Perintah Pembatasan/Perlindungan Pada Korban Kekerasan Seksual di Indonesia
Secara sederhana, Perintah Pembatasan (Restraining Order) atau Perintah Perlindungan (Protective Order) adalah perintah agar pelaku kekerasan menjauhkan diri dari korban dalam jarak dan waktu tertentu. Praktiknya, penetapan yang dikeluarkan pengadilan untuk membatasi atau mencegah pelaku agar tidak melakukan perbuatan tertentu baik untuk sementara maupun permanen. Misalnya:
a. Berhenti mengganggu atau menyerang korban dan anggota keluarganya.
b. Menjauhkan pelaku dari tempat tinggal, sekolah atau tempat kerja korban dan keluarga korban.
c. Berhenti mengontak atau menghubungi korban dan anggota keluarganya untuk menghindari terjadinya intimidasi.
Di Indonesia, Restraining/Protective Order pertama kali diatur dalam Undang-Undang Penghapusan Kekerasan Dalam Rumah Tangga (UU PKDRT), yang dikenal sebagai ‘penetapan kondisi khusus’. Ketentuan ini meliputi pembatasan gerak pelaku, larangan memasuki tempat tinggal bersama, larangan membuntuti, mengawasi, atau mengintimidasi korban.
Penetapan kondisi khusus ini diajukan melalui permohonan perintah perlindungan yang disampaikan ke pengadilan baik oleh keluarga, teman korban, kepolisian, relawan pendamping, atau pembimbing rohani dengan persetujuan korban. Meskipun dalam keadaan tertentu permohonan dapat diajukan tanpa persetujuan korban.
Baca Juga: Pergub DKI Jakarta 2/2025: Benarkah Mengatur Poligami atau Justru Mendiskriminasi Perempuan?
Lalu, apakah korban kekerasan seksual dan keluarganya membutuhkan Perintah Pembatasan (Restraining Order) atau Perintah Perlindungan (Protective Order)?
Ya, jika berkaca pada kasus penyerangan ini dan dampak kekerasan seksual yang meliputi penderitaan fisik, mental, kesehatan, ekonomi, dan sosial hingga politik juga sangat memengaruhi hidup korban serta keluarganya, tentu perintah pembatasan/perlindungan sangat dibutuhkan.

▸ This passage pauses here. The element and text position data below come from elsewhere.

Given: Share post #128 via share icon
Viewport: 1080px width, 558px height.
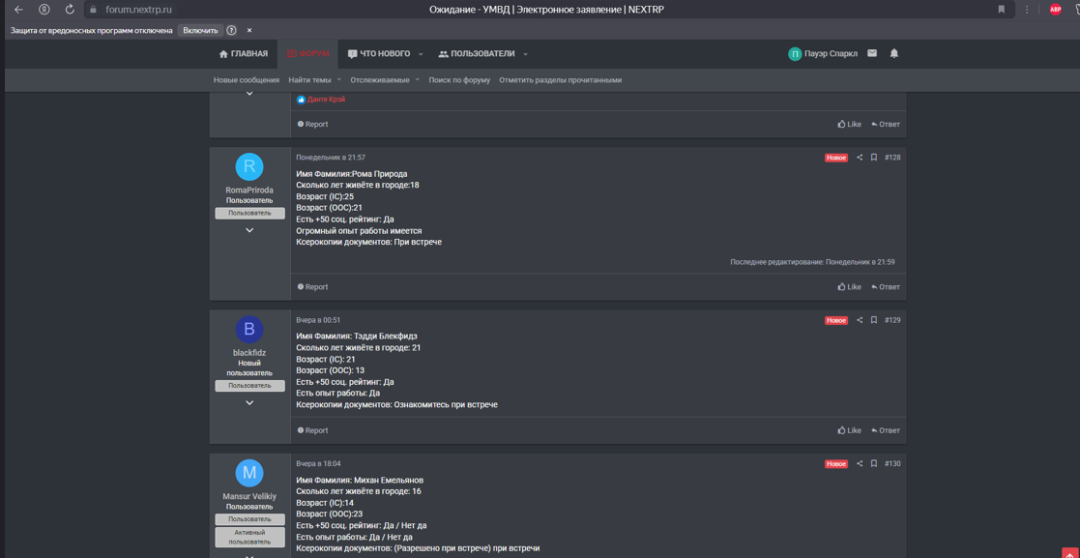Looking at the screenshot, I should coord(859,157).
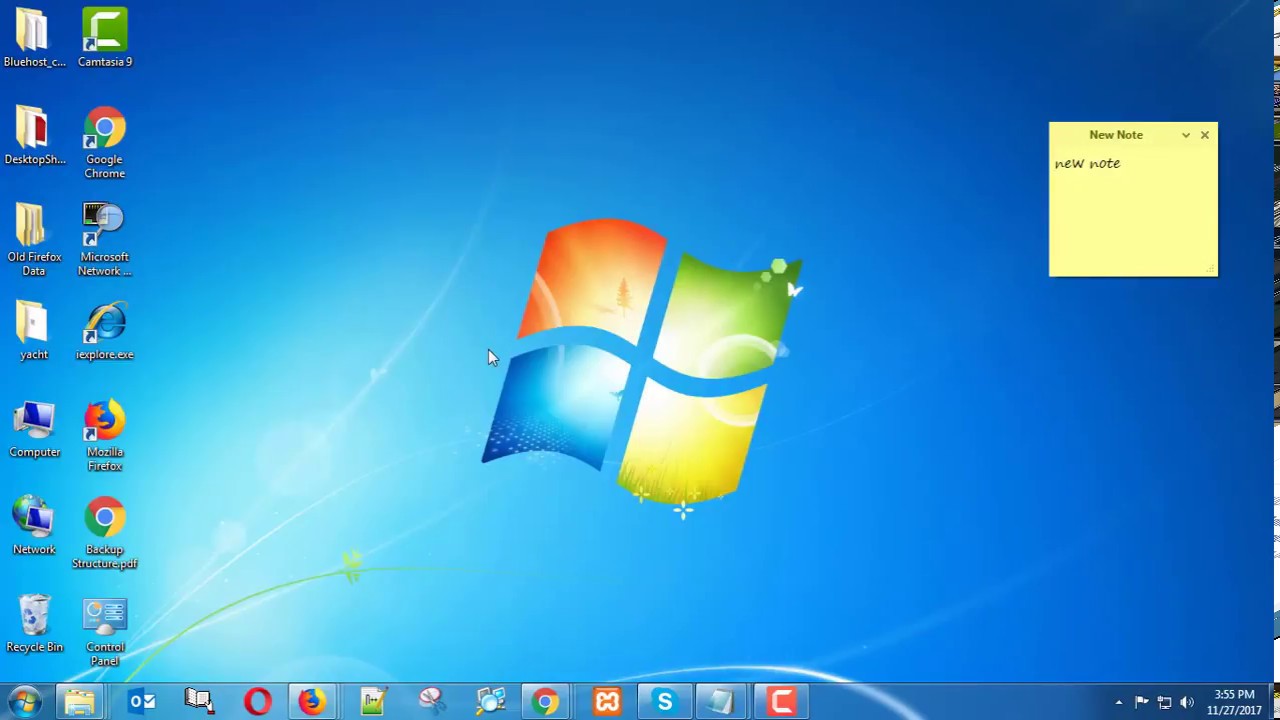This screenshot has width=1280, height=720.
Task: Select the Mozilla Firefox desktop shortcut
Action: [x=105, y=423]
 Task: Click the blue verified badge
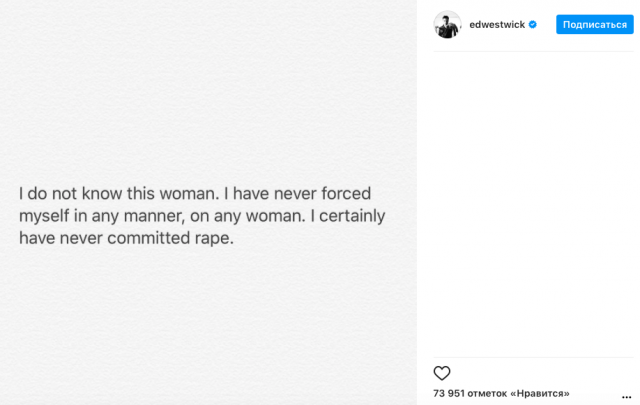click(533, 25)
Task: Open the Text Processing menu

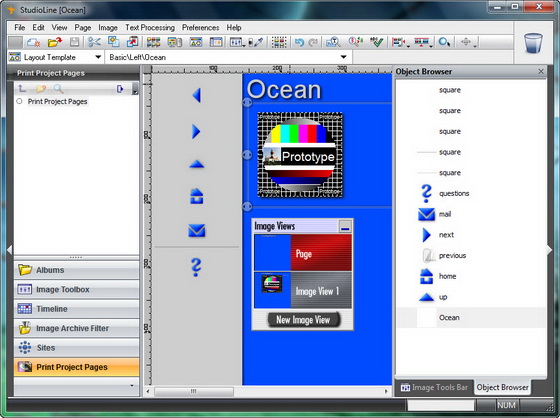Action: 150,28
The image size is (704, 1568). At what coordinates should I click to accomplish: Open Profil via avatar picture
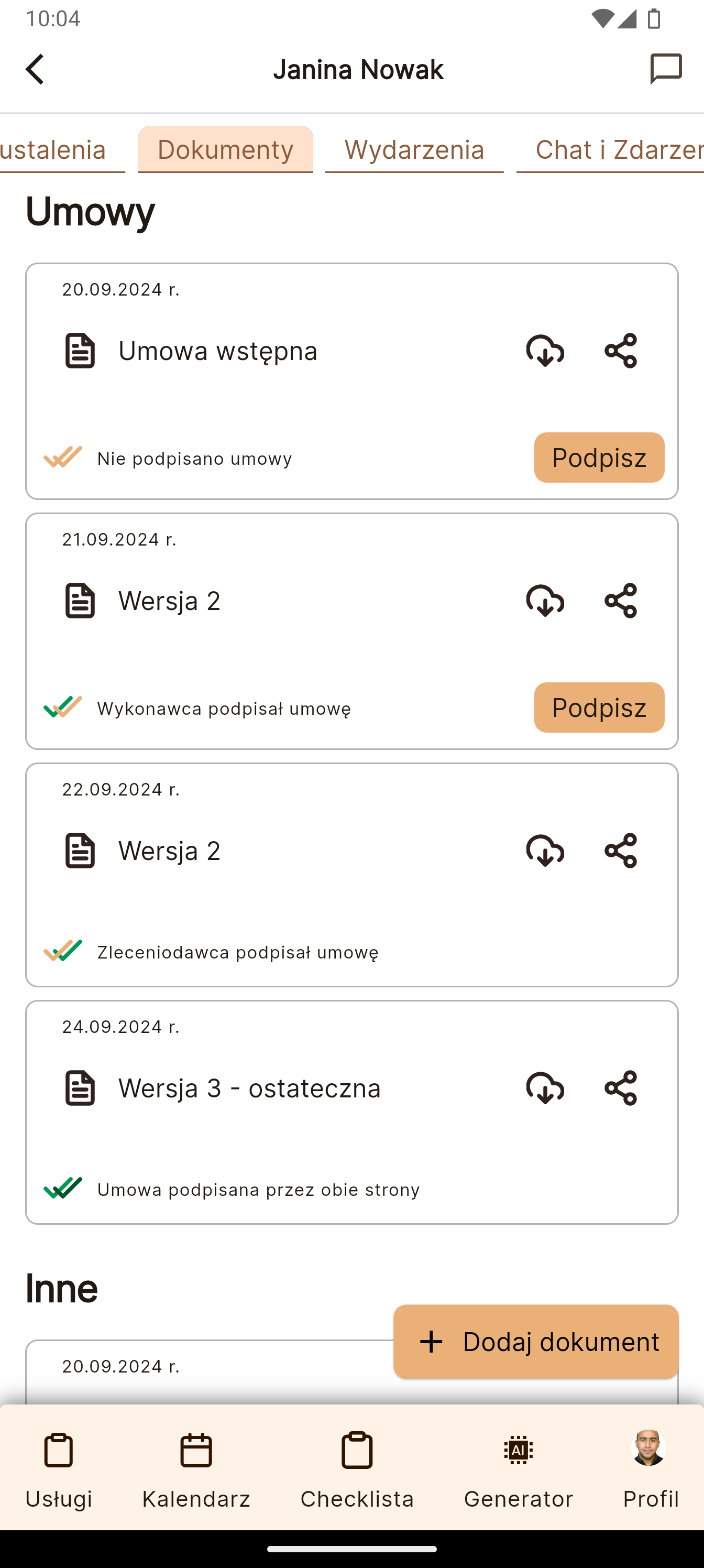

Bayangkan dari 9 orang pelaku, hanya 1 pelaku yang dipidana, 4 orang dewasa lainnya yang menjadi tersangka masih bebas dan tinggal di sekitar korban dan keluarganya. Tidak adanya pembatasan ini menimbulkan potensi terjadinya kekerasan dalam bentuk lain.

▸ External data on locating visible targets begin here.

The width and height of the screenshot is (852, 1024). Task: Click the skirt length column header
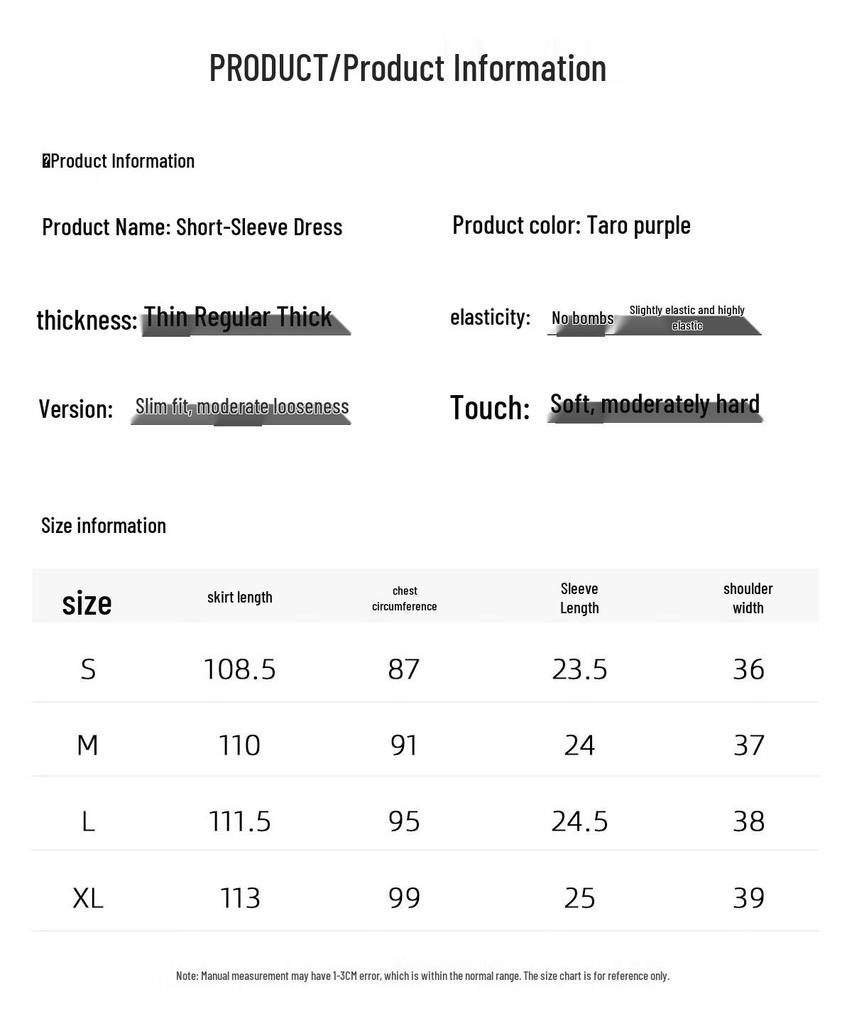(x=240, y=597)
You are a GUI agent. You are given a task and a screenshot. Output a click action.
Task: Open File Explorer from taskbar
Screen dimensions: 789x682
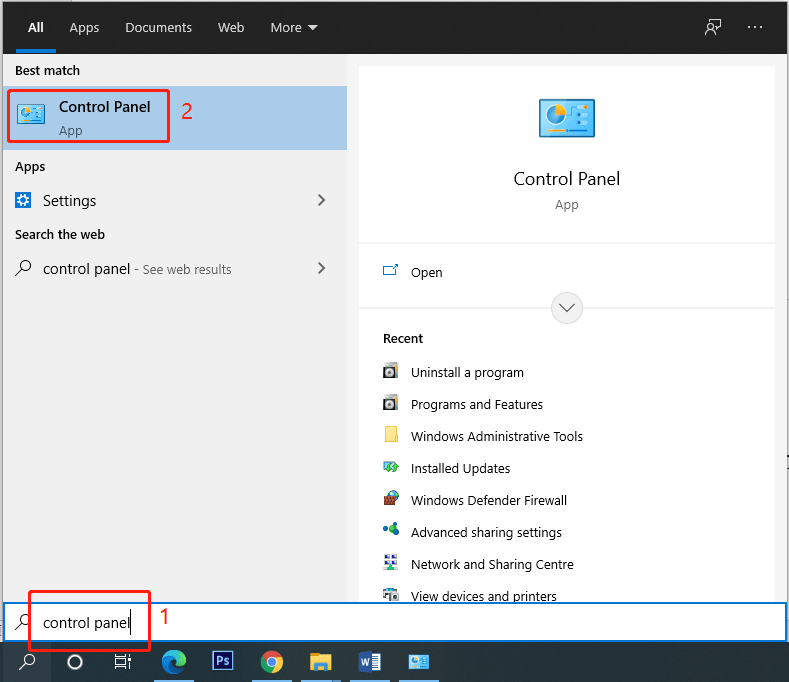point(320,662)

Untungnya UU TPKS telah mengatur adanya Restraining/Protective Order. Bahwa dalam hal tersangka atau terdakwa tidak ditahan dan ada kekhawatiran tersangka atau terdakwa akan melakukan tindak pidana kekerasan seksual, intimidasi, ancaman, dan/atau kekerasan kepada korban dan berdasarkan permintaan korban, keluarga, penyidik, penuntut umum, atau pendamping, hakim dapat mengeluarkan penetapan pembatasan gerak pelaku. Baik yang bertujuan untuk menjauhkan pelaku dari korban dalam jarak dan waktu tertentu maupun pembatasan hak tertentu dari pelaku (Pasal 44 ayat 1 UU TPKS).
Namun, penetapan pembatasan gerak pelaku diberikan dalam waktu paling lama 6 bulan dan dapat diperpanjang sebanyak 1 kali untuk waktu paling lama 6 bulan (Pasal 44 ayat 2 UU TPKS). Sedangkan penyerangan bisa terjadi setelah habis masa penetapan pembatasan gerak sehingga perlu dipertimbangkan kembali untuk memberikan opsi pembatasan secara permanen ke depannya.

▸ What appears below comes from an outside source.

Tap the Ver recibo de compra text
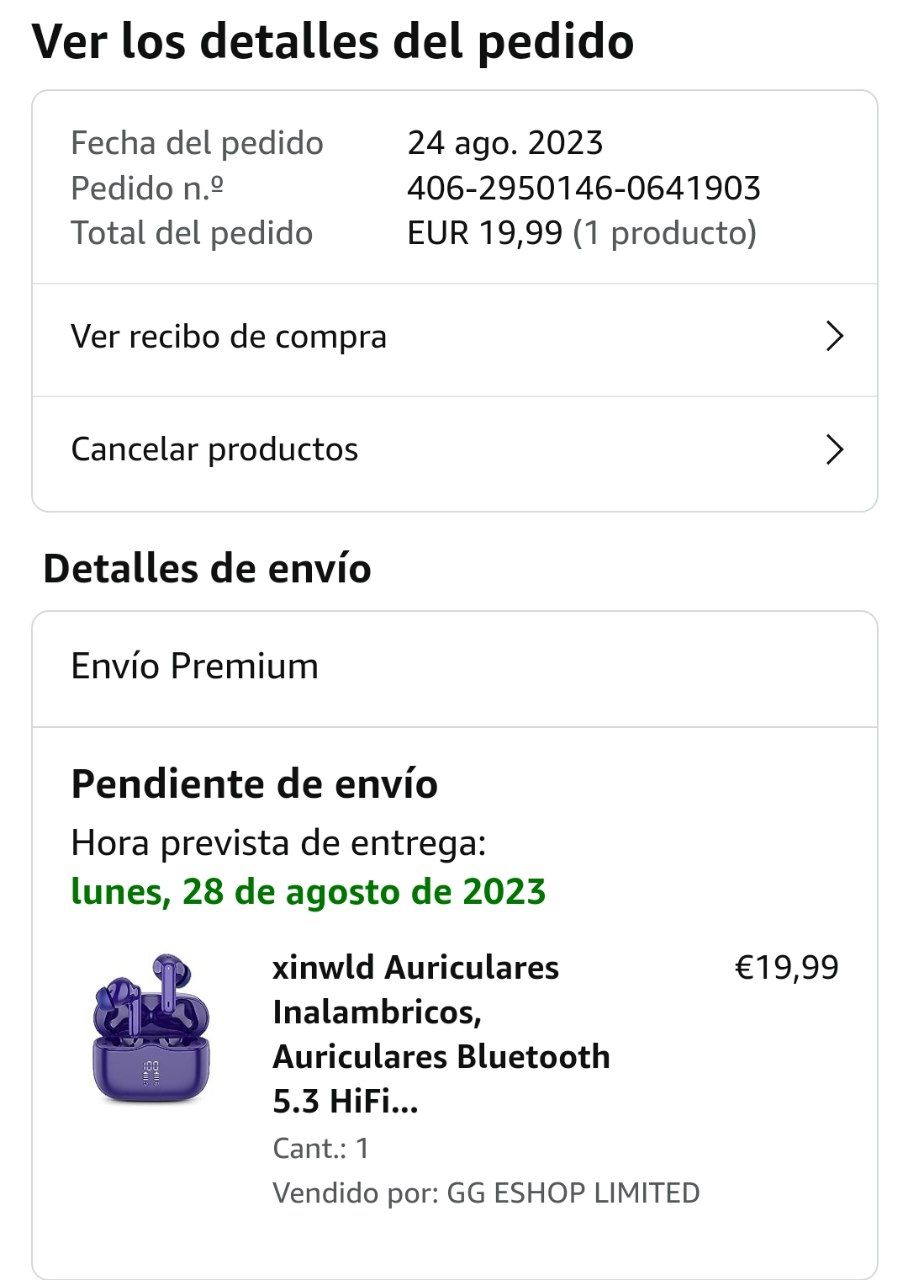 [x=228, y=337]
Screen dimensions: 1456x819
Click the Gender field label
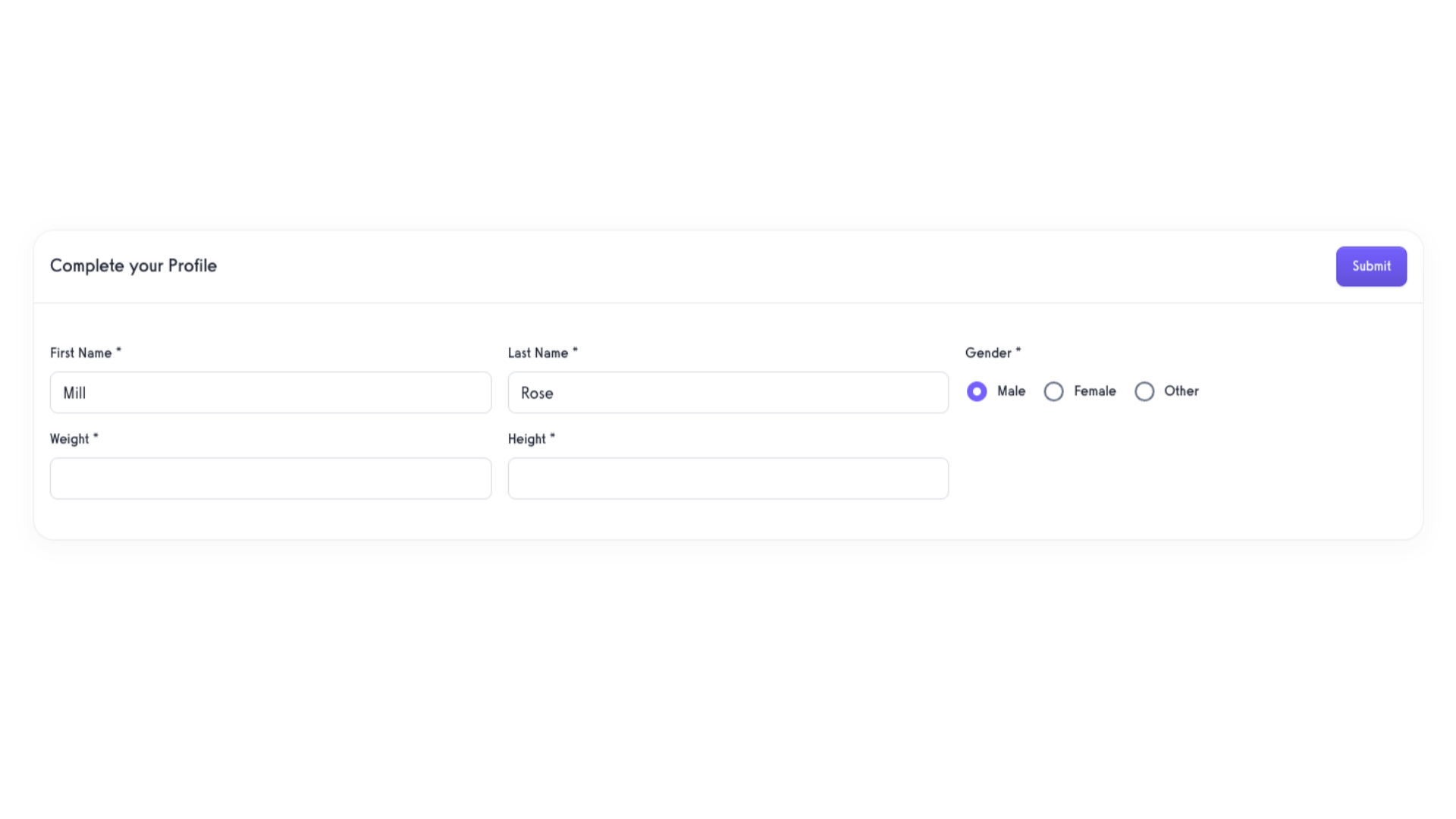(x=988, y=353)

Baca Juga: Kekerasan Seksual Terhadap Turis Mancanegara Kembali Terjadi, Bagaimana Perlindungan Hukum Bagi Perempuan WNA?
Selain dalam Pasal 44 ayat 1 UU TPKS, masyarakat juga dapat berpartisipasi dalam upaya pemulihan korban dengan memberikan pertolongan darurat kepada korban. Selain juga membantu pengajuan perlindungan karena menciptakan lingkungan bebas dari kekerasan adalah tanggung jawab bersama.